§ SUPPLIED INFORMATION:
•••

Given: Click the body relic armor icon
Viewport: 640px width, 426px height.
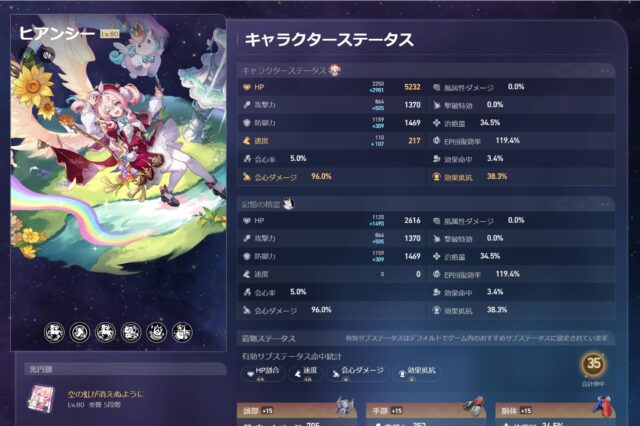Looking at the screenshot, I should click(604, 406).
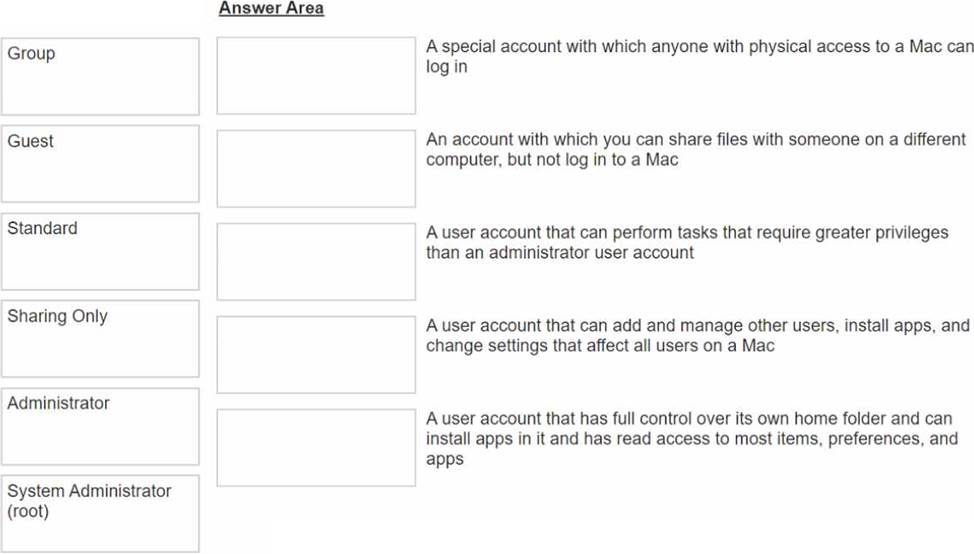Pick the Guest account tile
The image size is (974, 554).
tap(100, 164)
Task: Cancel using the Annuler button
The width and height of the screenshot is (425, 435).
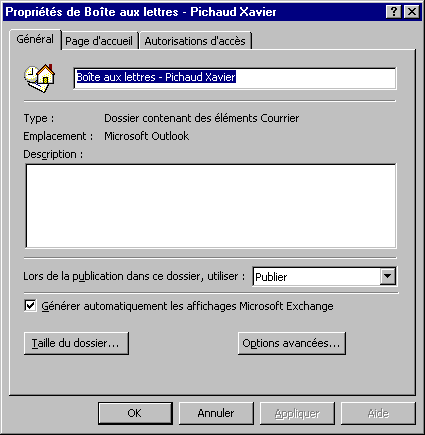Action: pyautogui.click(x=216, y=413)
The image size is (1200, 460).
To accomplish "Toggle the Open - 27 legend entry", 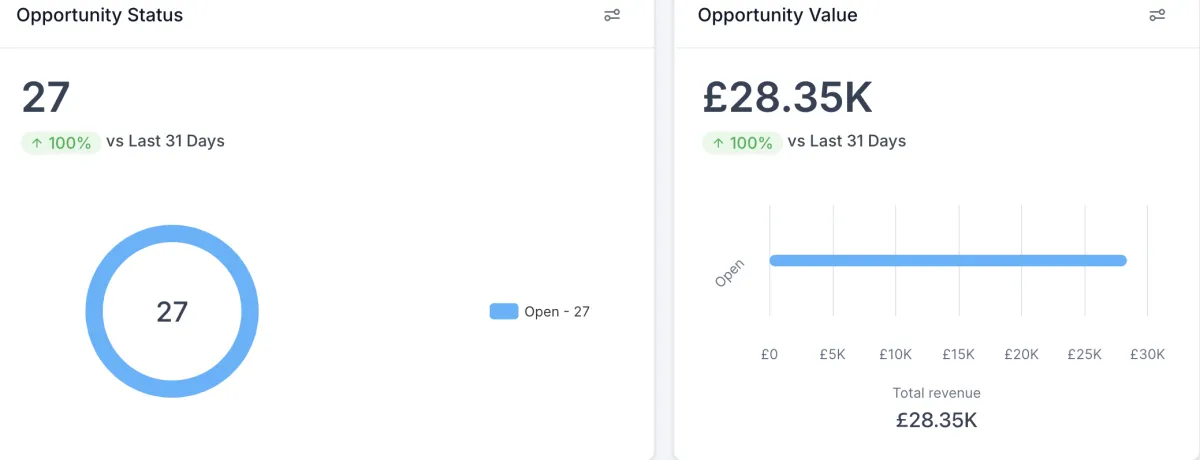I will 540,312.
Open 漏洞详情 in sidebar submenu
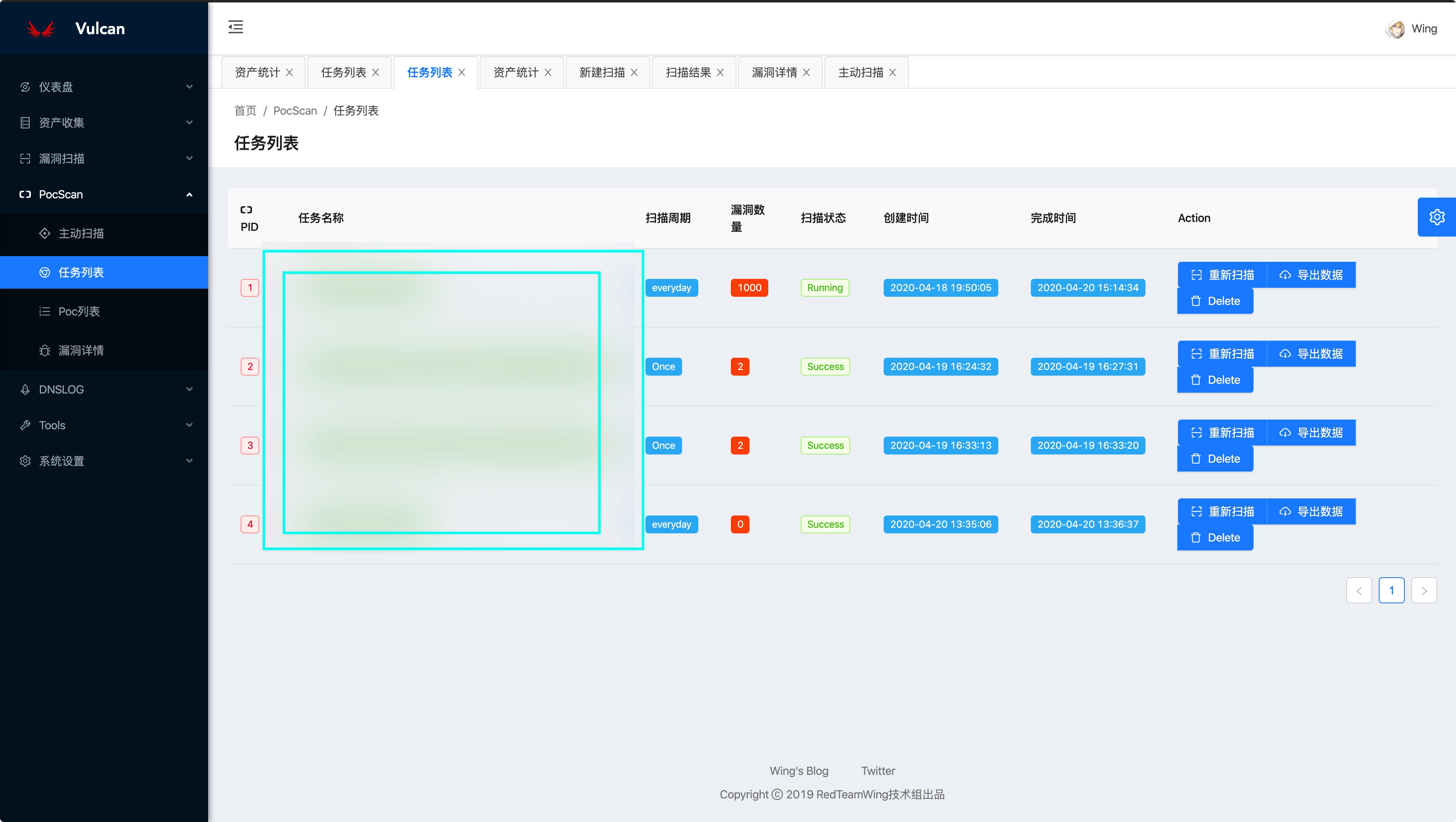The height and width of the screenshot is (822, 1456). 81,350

•••

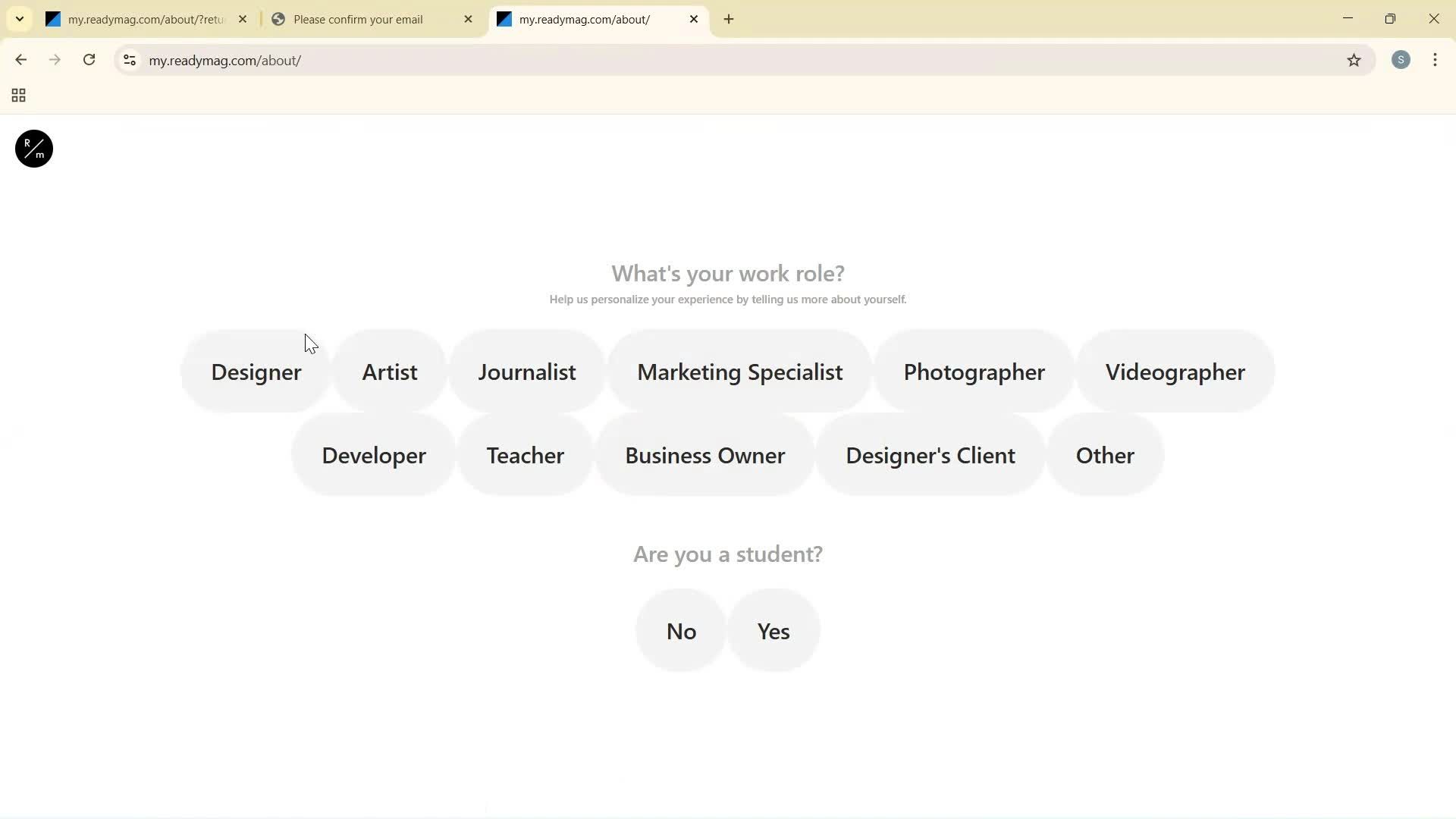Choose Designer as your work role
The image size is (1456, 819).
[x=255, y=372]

•••

§ PROBLEM TO SOLVE:
Extract each line above that contains the string "image". Treat uppercase and lowercase as different.

§ FULL SOLUTION:
The image size is (974, 554).
The image size is (1200, 460).
The image size is (1456, 819).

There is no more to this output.